Referring to Fig. 11 to Fig. 13, the traversing drive mechanism 3 includes a linear motor 3a, a connecting frame 3b, a moving trolley 3c, a connecting block 3d, a connecting rod 3f and a first connecting arm 3e. Two chute 2a1;

The linear motor 3a is arranged under the track frame 2a, and the linear motor 3a is fixedly connected to the track frame 2a through the connecting frame 3b;

The mobile trolley 3c is arranged in the second chute 2a1;

The upper end of the connecting block 3d is fixedly connected to the lower end of the mobile trolley 3c through the track frame 2a, and the lower end of the connecting block 3d is fixedly connected to the linear motor 3a;

There are four connecting rods 3f, the four connecting rods 3f are vertically arranged, and the lower ends of the four connecting rods 3f are arrayed in the middle of the moving trolley 3c, and are fixedly connected with the moving trolley 3c;

One end of the first connecting arm 3e is fixedly connected with the compactor body 1, the upper ends of the four connecting rods 3f pass through one end of the first connecting arm 3e, and the connecting rods 3f are slidingly connected with the first connecting arm 3e.

By setting the linear motor 3a, the connecting frame 3b, the moving trolley 3c, the connecting block 3d, the connecting rod 3f and the first connecting arm 3e, the linear motor 3a reciprocates and linearly moves, and the connecting block 3d drives the moving trolley 3c to perform a reciprocating linear motion, and the moving trolley The movement of 3c drives the connecting rod 3f to move, thereby driving the first connecting arm 3e to move, and then realizes driving the main body of the tamping machine to perform reciprocating linear motion on the guide frame 2 .
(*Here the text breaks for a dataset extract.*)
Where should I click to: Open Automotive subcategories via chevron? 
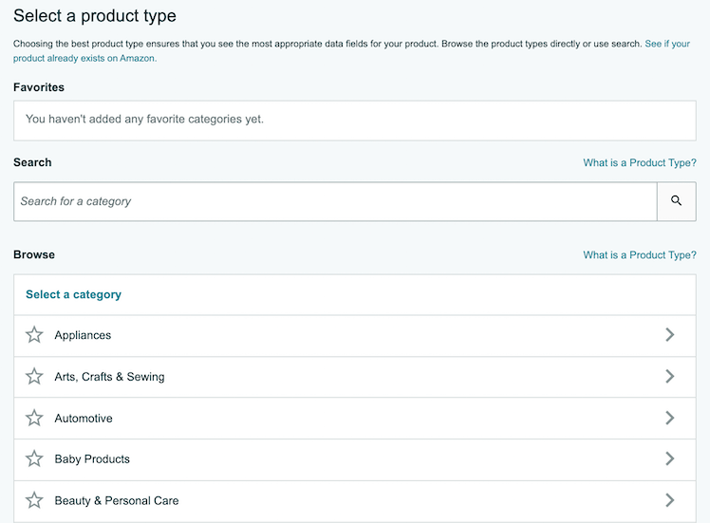coord(669,419)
Referring to Fig. 11 and Fig. 13, the traversing drive mechanism 3 further includes a second shock absorbing structure 3g, and the second shock absorbing structure 3g includes a first hydraulic cylinder 3g1 and a second shock absorbing spring 3g2;

The upper end of the first hydraulic cylinder 3g1 is hinged with the first connecting arm 3e, and the lower end of the first hydraulic cylinder 3g1 is hinged with the middle part of the mobile trolley 3c;

The second damping spring 3g2 is sleeved on the second hydraulic cylinder 4a3, the upper end of the second damping spring 3g2 is fixedly connected with the upper end of the second hydraulic cylinder 4a3, and the lower end of the second damping spring 3g2 is connected with the upper end of the first hydraulic cylinder 3g1. The lower end is fixedly connected.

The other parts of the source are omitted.